Forcing depth before you're ready is one of the fastest ways to give yourself a false passage at the bulbar bend, or bladder issues if you push past the sphincter. Go slow. Stop at the second barrier.

Aftercare: The Male-Specific Bits

The universal aftercare protocol (hydration, monitoring for fever, the complete red-flags list) lives in our safety protocols guide. Here's what's genuinely different through a male urinary tract.

Pee within 15 to 30 minutes. This matters more in male anatomy than female, partly because the male urethra is much longer and gives bacteria more surface area to settle on, and partly because a male UTI is harder to clear once it takes hold. Don't skip this step.

A short "sounding burn" on the first post-session void is normal. It's the meatus and the penile urethra registering that something passed through. It usually fades within seconds and doesn't recur on the second void. If burning persists into the next void, treat it as a UTI signal.

Mild fullness or weight at the base of the penis can linger for an hour or so after a deeper session; that's the bulbar urethra registering the stretch, not damage. It fades.

Partial-erection aftercare. It's common to be partially or fully erect for a while after a session, especially after prostate-reaching depth. Wait until you're mostly soft before any rough handling, and skip the next session if you're still tender.

For everything else (fever, persistent bleeding, when to actually go to the doctor), see the safety pillar.

Male-Specific Myths

The universal myth-busting list (it permanently stretches you, it's only for pain people, bigger is better) lives in our myths guide. Three myths I get only from men:

  1. "It'll make you infertile." No. The urethra and the vas deferens are separate plumbing. Sperm enter the urethra at the prostatic segment via the ejaculatory ducts; a sound passing through doesn't damage them. Severe, repeated injury could in principle scar things, but normal sounding doesn't.
  2. "It'll ruin your erections." No causal link. The mechanics of erection (corpora cavernosa, blood pressure regulation) are anatomically separate from the urethra (corpus spongiosum). What can mess up erections temporarily is a technique-related injury, the same way any sex injury can. But that's a reason to follow good technique, not a reason to avoid sounding.
  3. "Only gay men do this." False. Sounding has nothing to do with orientation. It appeals to men of every orientation for the same reasons: novel internal sensation and prostate access. The community spans every orientation.
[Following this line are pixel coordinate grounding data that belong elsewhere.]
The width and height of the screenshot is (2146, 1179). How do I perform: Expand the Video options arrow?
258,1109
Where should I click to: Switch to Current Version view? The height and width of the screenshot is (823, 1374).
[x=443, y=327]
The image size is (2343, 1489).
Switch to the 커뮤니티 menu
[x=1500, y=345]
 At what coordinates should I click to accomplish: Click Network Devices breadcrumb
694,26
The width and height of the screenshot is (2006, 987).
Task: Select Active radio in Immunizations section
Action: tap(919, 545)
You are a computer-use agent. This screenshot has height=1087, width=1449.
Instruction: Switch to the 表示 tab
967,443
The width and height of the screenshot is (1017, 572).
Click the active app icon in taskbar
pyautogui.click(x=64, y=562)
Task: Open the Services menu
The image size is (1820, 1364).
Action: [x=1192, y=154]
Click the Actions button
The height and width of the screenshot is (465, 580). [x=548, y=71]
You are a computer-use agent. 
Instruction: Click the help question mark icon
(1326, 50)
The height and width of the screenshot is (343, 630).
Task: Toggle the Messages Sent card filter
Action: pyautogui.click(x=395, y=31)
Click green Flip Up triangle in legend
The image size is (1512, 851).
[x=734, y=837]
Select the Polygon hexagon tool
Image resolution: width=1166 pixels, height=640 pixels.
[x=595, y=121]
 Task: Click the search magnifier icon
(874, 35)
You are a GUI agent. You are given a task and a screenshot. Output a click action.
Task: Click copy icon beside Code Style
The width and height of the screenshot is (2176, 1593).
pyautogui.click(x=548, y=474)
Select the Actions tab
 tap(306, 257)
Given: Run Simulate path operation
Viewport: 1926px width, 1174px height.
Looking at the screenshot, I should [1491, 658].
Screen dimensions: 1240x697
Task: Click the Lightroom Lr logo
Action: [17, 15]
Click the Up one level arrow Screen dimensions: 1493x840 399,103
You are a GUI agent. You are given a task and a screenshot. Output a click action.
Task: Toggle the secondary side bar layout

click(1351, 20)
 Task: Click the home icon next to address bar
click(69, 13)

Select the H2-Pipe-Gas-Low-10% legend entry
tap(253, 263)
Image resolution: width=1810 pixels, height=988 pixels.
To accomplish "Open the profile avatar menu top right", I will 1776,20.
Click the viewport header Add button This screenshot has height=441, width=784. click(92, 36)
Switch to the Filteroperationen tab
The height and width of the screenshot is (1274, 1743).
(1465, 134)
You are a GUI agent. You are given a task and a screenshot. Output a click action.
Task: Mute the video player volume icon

When Penis Sounding Is Right for You

Penis sounding rewards patience: the right size, the right lube, the right erection state, and respect for the bulbar curve. If you're curious-but-cautious, read our universal beginner guide first to get oriented, then come back here for the male-anatomy specifics.

If a partner is reading along, the female sounding guide is the sister page.

The first time will probably feel weirder than you expect. The second time will make more sense. By the fifth or sixth session, you'll know whether this is for you.